13. The observations in Kisanlal Radhaltisan v. Liladhar Baulatram on which reliance was placed by Mr. Mandlekar in support of his contention are:
Firstly, the authority concerned has to find out whether the landlord is in occupation of his own house for purposes of his residence. If it is so established then he need not proceed to further inquire into the matter. If the landlord is not in possession of any such house then the Rent Controller has to consider whether the premises in respect of which the application is made are bona fide required by the landlord for the purpose of his residence. Whether the house is fit enough for residence at the time the application is made is absolutely of no relevance in deciding the issue.
These observations when read in the context of the facts of that case are of no assistance to the petitioner in this case. In that case, the landlord who had applied to the Rent Controller was not in occupation of any house of his own for the purpose of his residence. In opposing the landlord's application the tenant had raised a plea that the premises in his occupation were not suitable for residential purposes at all. The landlord, therefore, was not entitled to terminate the tenancy of the tenant. The landlord's case was that even though the premises in the occupation of the tenant may not on that date be suitable for being used for residential purposes on getting possession thereof he would make suitable alterations and would use it for his residential purposes. The contention of the tenant had prevailed before the Rent Controller. The view taken by the Rent Controller was that Clause 13(5)(vi) is applicable only to such premises which are being used or which can be used for residential purposes and cannot be applied to such premises which could be converted by the landlord into residential premises. The observations on which Mr. Mandlekar has placed reliance were made in dealing with the view taken by the Rent Controller. The following observations which immediately follow those relied on by Mr. Mandlekar, make the position clear:
It may be that the landlord may get necessary changes made according to his requirements by expending money or may even choose to reside in the house even as it is, suffering all the inconveniences. It is his choice. The second respondent was in error in holding that clause 13(3)(vi) has no application to premises not suitable in praesenti for residential use.

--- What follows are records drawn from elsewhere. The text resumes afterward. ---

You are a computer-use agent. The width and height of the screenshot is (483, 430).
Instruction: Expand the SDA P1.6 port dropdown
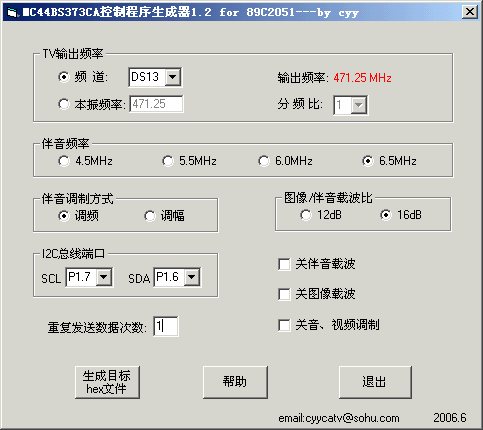coord(192,277)
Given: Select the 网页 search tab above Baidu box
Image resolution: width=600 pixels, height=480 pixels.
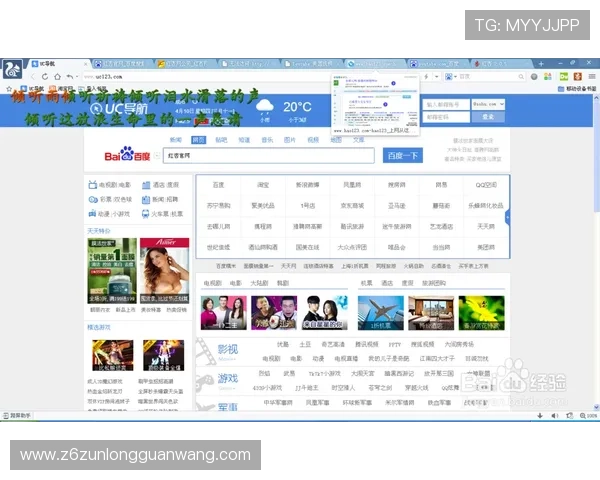Looking at the screenshot, I should point(198,140).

This decision, therefore, has no application to the facts of the present case.
14. The conclusions to which we have reached, however, are not sufficient to dispose of the case finally. The appellate authority, as already stated, has not made any operative order nor does it appear to have considered the question as regards the suitability of the premises in occupation of the landlord for being used as a residential house or the adequacy or inadequacy of the accommodation afforded by it to meet the reasonable needs of the landlord and his family members. The case, therefore, will have to go back to respondent No. 1 for deciding the appeal afresh.
15. In the result, the rule is made absolute. The order of respondent No. 1 dated June 23, 1959, is quashed and the case is sent back to respondent No. 1 for a fresh decision in the light of the observations herein made. Costs of this petition will abide the result.